Source text:
Re: since there's not other place to post my frustration

War? A forgotton art? Wage war on the civillation population. Bomb the cities and kill wholesale. Women, children, men, the old and the young. Anybody recall our civil war? Sherman, Sherridan? Make them so sick of war........ Destroy everything. This is where even water, flour, meat and the basics are very dear. This is a hard but true reality. Rules of engagement? What a crock! Anybody remember what we did in WW2? We bombed the hell out of cities. Make them sick of war. But you better have a reconstruction plan in place after.


----------



## rktect 1 (Nov 12, 2009)

Re: since there's not other place to post my frustration



			
				jpranch said:
			
		

> War? A forgotton art? Wage war on the civillation population. Bomb the cities and kill wholesale. Women, children, men, the old and the young. Anybody recall our civil war? Sherman, Sherridan? Make them so sick of war........ Destroy everything. This is where even water, flour, meat and the basics are very dear. This is a hard but true reality. Rules of engagement? What a crock! Anybody remember what we did in WW2? We bombed the hell out of cities. Make them sick of war. But you better have a reconstruction plan in place after.


I am just going to agree with you jp.  You have expressed my views fairly well.  Like you said it is an unfortunate truth about war.

Thanks.


----------



## gvictor (Nov 12, 2009)

Extracted entries:
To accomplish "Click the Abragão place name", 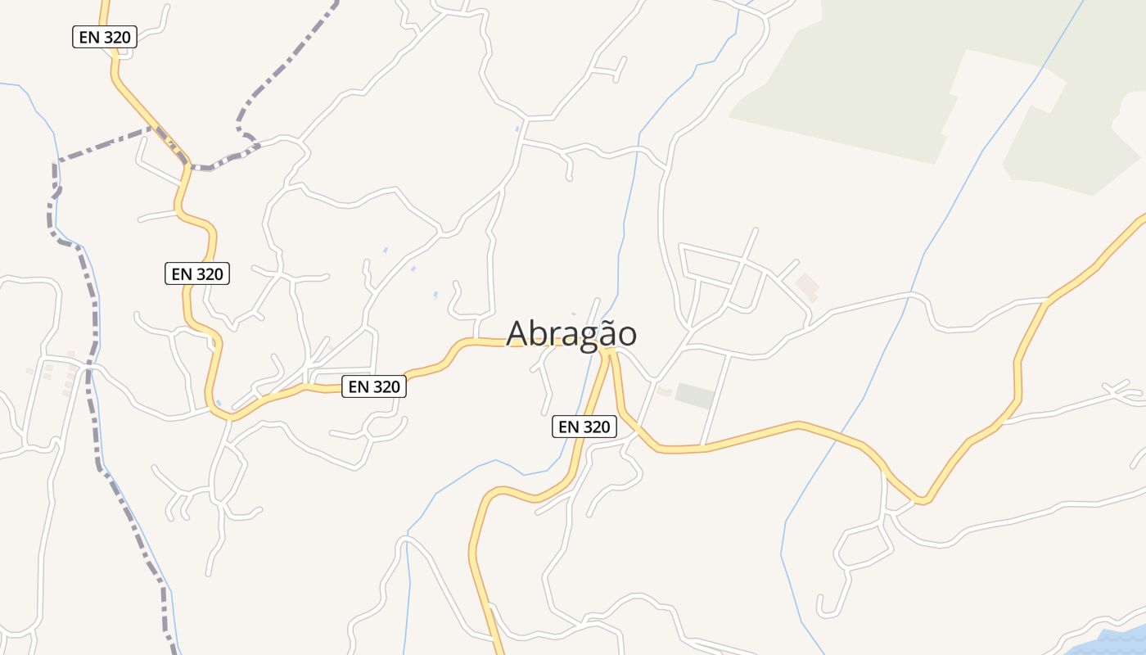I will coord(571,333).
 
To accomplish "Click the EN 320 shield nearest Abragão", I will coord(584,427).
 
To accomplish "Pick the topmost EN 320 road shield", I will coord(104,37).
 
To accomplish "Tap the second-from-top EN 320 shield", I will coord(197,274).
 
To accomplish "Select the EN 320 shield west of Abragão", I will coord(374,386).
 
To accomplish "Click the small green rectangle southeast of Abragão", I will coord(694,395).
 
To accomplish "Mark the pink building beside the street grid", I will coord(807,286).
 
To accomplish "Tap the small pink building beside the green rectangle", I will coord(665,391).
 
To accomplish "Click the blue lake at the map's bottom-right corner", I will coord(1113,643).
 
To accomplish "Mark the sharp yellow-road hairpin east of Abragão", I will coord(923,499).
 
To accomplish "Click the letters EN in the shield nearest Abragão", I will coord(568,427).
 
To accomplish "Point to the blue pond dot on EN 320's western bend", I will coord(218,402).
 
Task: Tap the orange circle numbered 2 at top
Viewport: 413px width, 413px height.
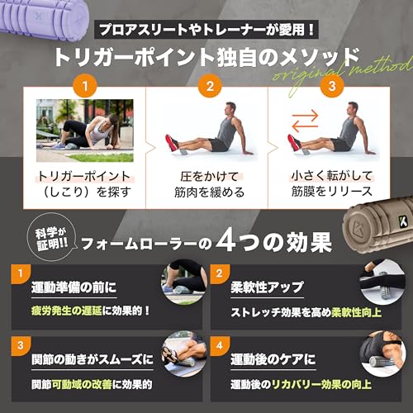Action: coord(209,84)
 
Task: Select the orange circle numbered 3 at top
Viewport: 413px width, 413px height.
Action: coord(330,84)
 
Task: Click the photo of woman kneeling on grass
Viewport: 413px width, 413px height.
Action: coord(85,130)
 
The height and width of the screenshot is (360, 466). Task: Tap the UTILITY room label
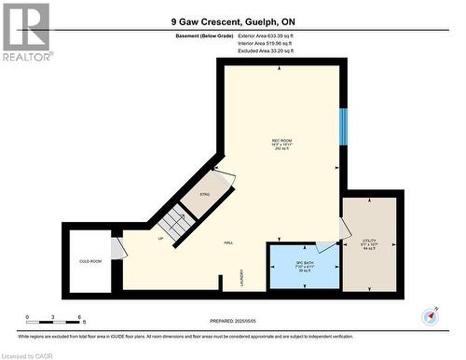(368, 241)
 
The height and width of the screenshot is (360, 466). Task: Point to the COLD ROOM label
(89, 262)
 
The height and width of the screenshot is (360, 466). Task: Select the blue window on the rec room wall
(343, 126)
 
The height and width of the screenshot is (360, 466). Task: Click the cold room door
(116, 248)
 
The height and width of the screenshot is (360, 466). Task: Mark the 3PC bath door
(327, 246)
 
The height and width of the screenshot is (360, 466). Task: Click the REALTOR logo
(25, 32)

Problems to solve:
A. Answer these questions using the forum thread, marking each answer with the same label as its question:
(i) Which two names follow the question "Anybody recall our civil war?"
(ii) What date appears next to the username rktect 1?
(iii) In the reply, what does the poster say jp has expressed fairly well?
B. List every group of people named in the sentence of the forum thread that begins with "Women, children".
C. Write out the passage of the forum thread between "I am just going" and "gvictor (Nov 12, 2009)", inclusive.

Responses for each task:
A.
(i) Sherman and Sherridan
(ii) Nov 12, 2009
(iii) The poster's views

B. Women, children, men, the old, the young

C.
I am just going to agree with you jp.  You have expressed my views fairly well.  Like you said it is an unfortunate truth about war.

Thanks.


----------



## gvictor (Nov 12, 2009)